**TASK TO COMPLETE:** With the pictures removed, reproduce exactly the lines from the one that contains "Given: Open the すべて search category dropdown" through the last line of the entries below.
=-=-=-=-=
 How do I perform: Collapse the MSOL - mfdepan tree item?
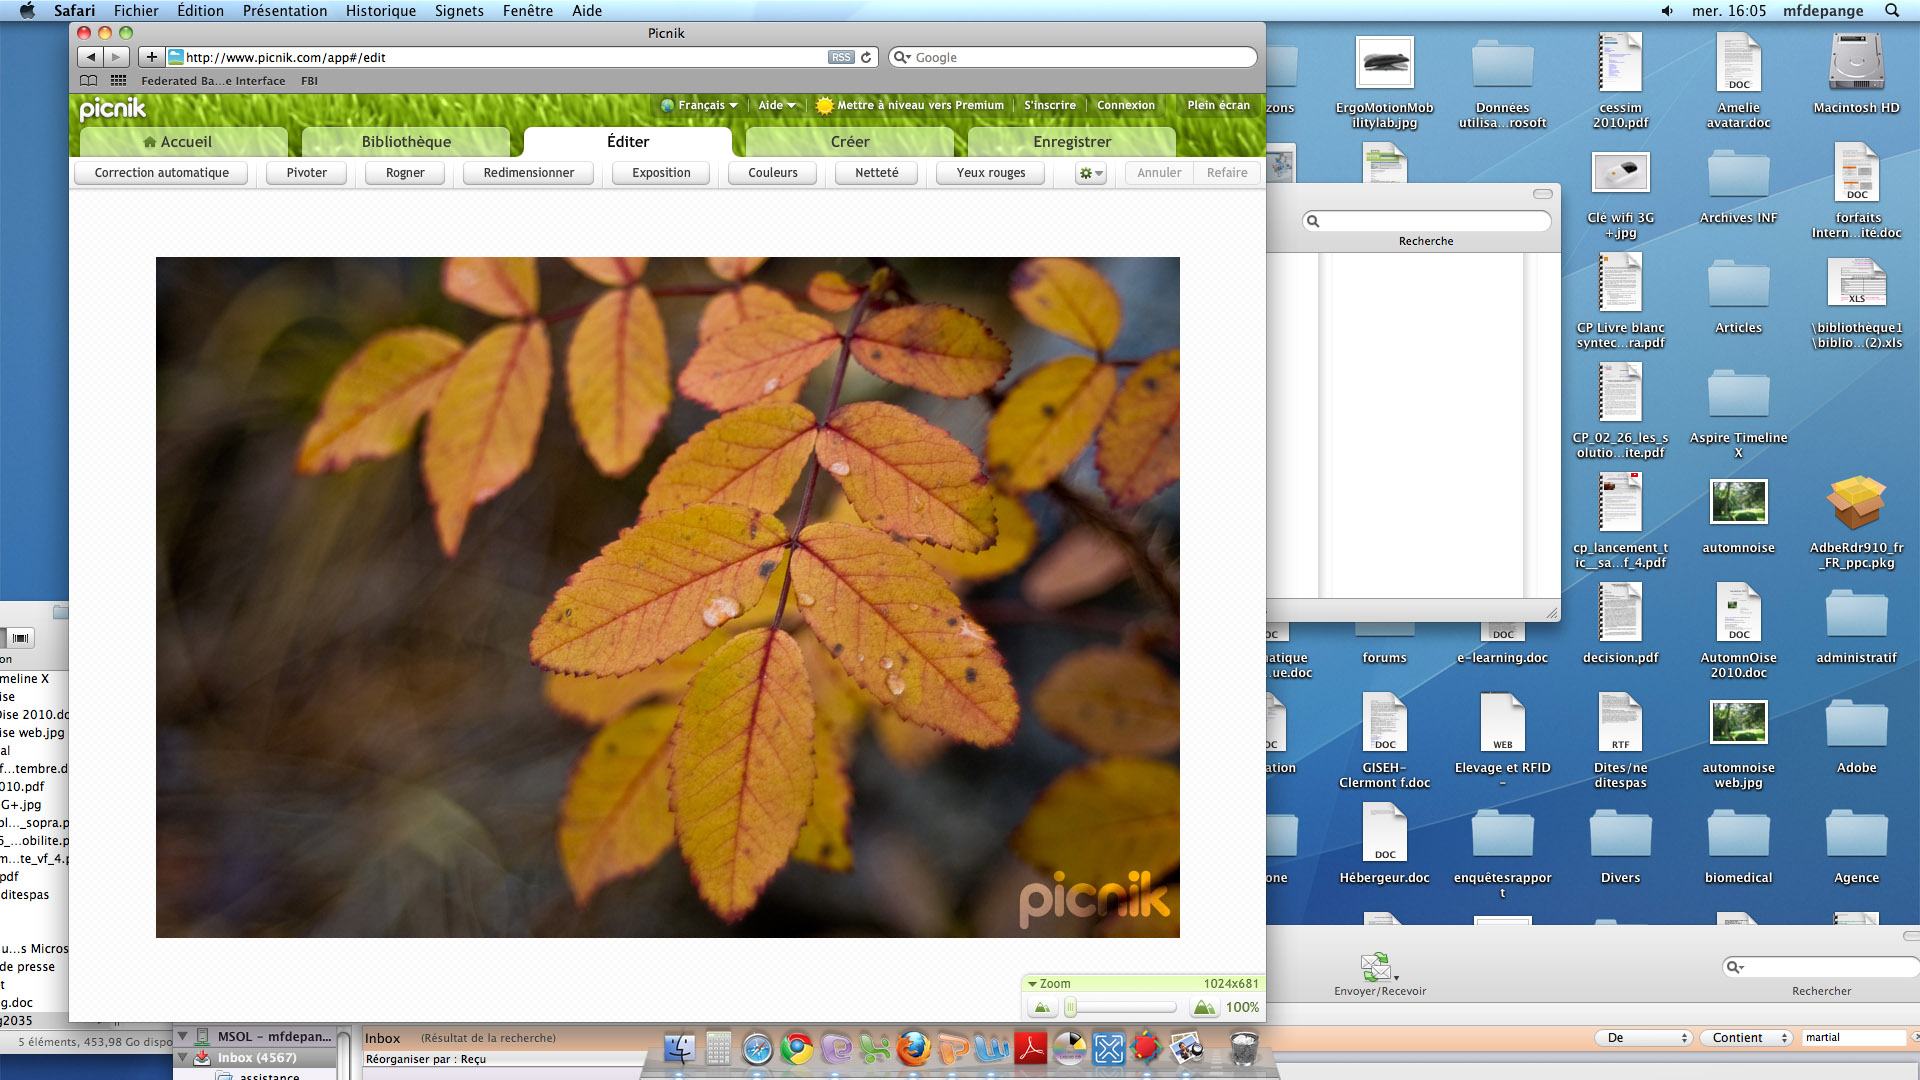[x=183, y=1037]
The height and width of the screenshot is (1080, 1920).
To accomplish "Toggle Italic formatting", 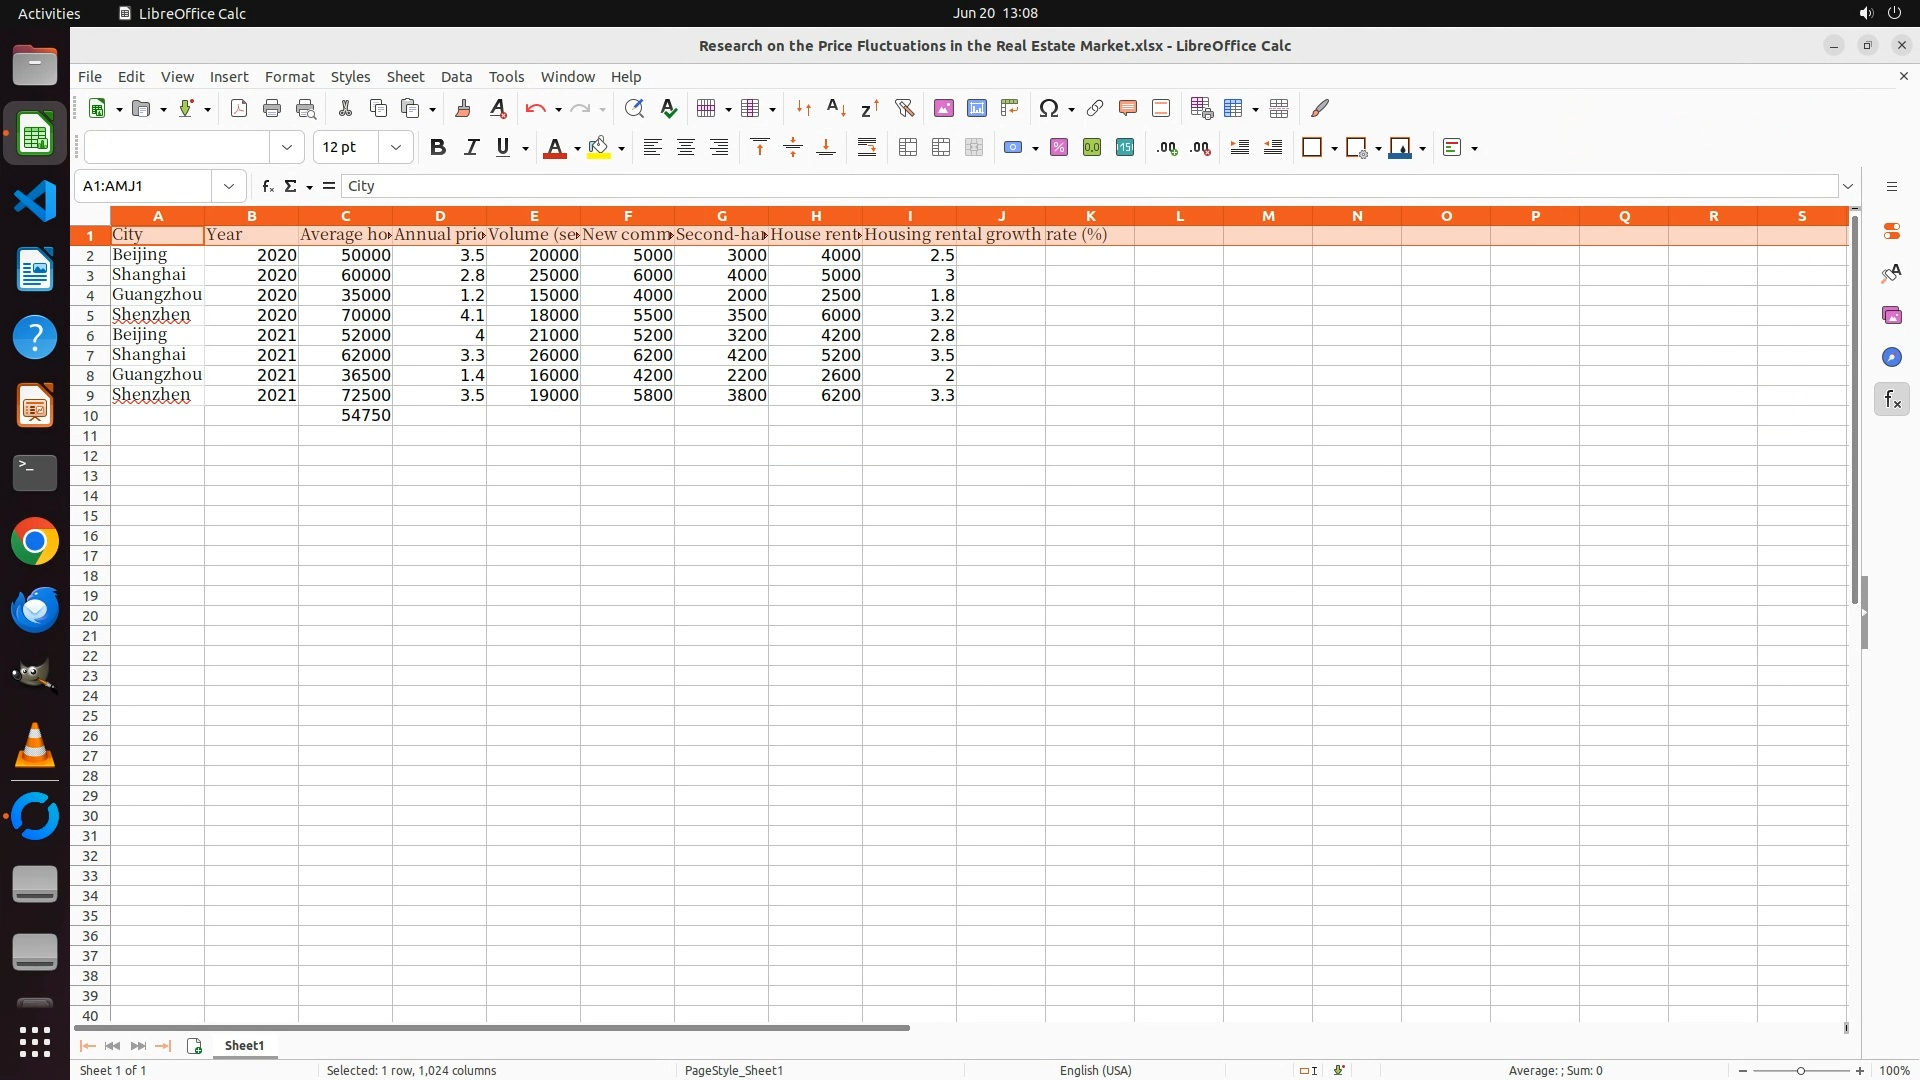I will click(x=471, y=148).
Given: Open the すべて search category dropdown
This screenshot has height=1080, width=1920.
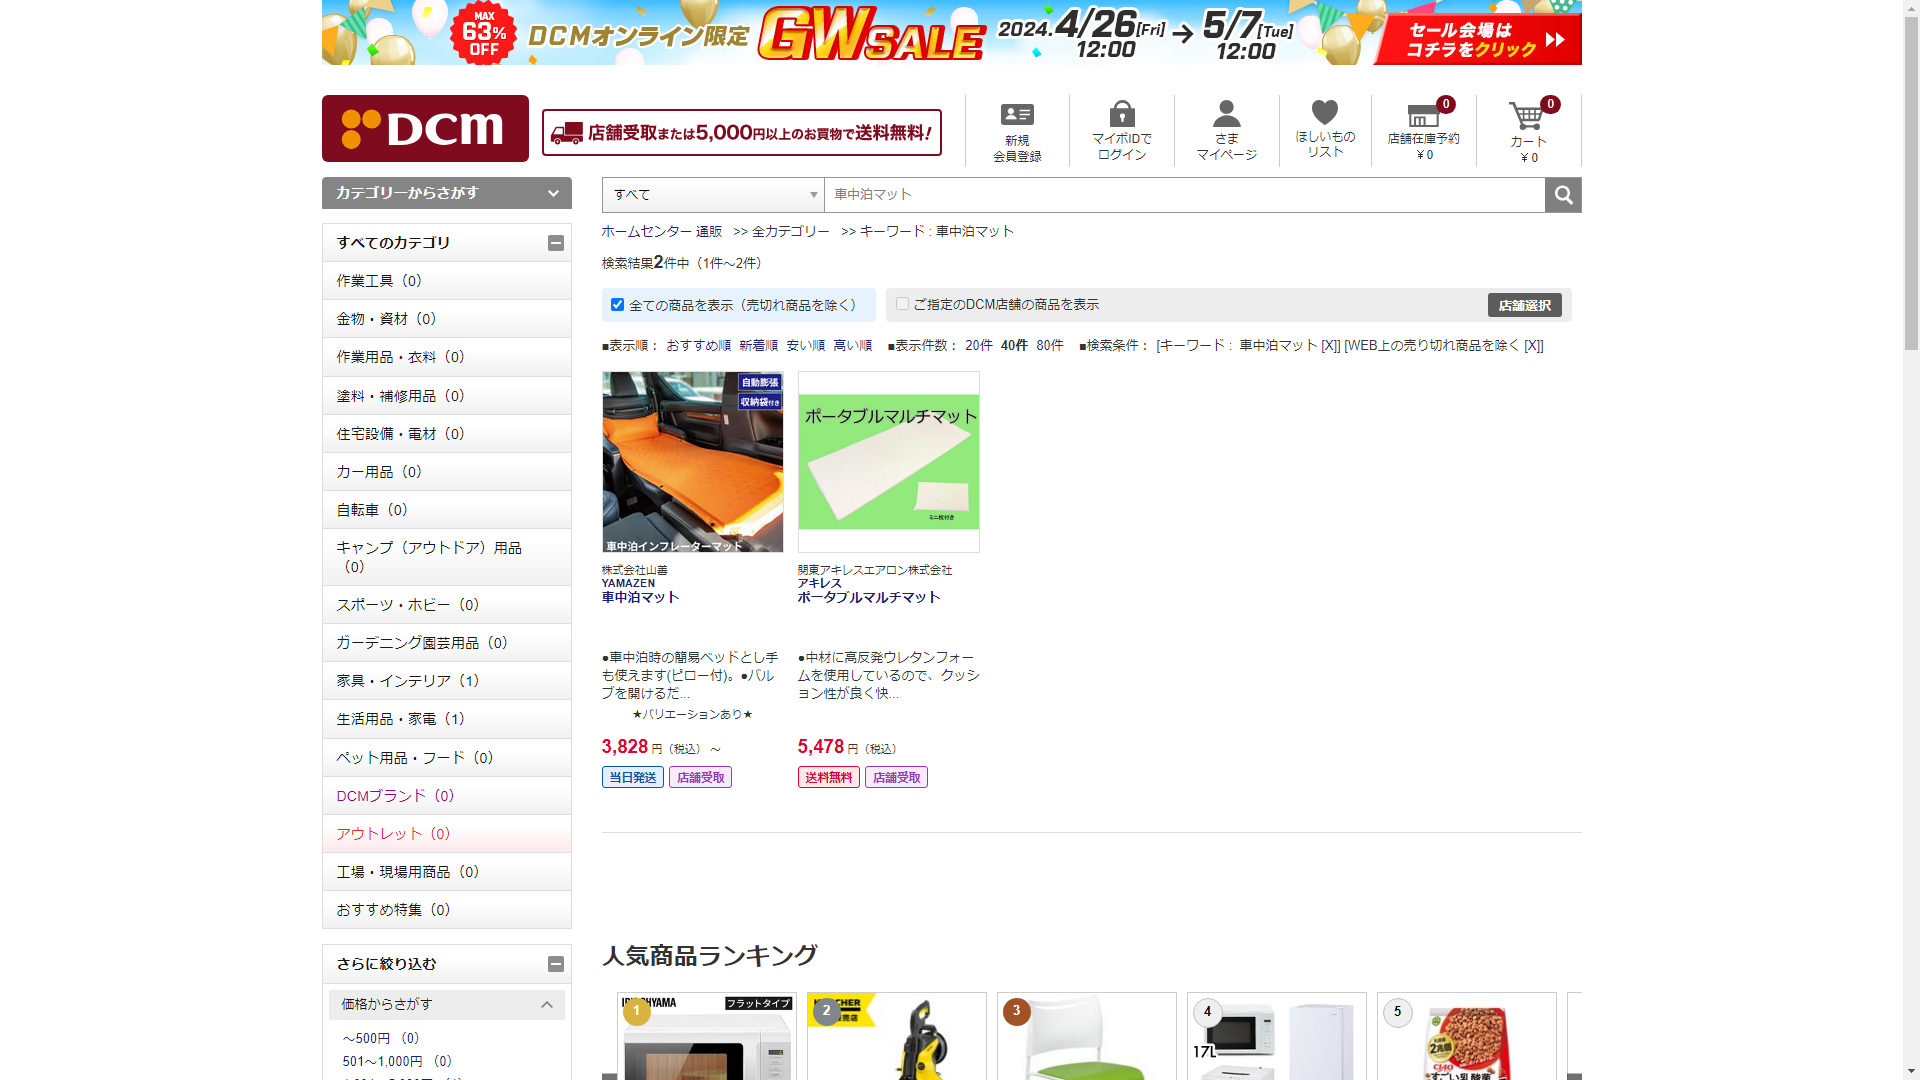Looking at the screenshot, I should click(x=713, y=195).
=-=-=-=-=
**SOLUTION TO THIS EXERCISE:**
Given: Open the すべて search category dropdown
This screenshot has height=1080, width=1920.
Looking at the screenshot, I should click(x=713, y=195).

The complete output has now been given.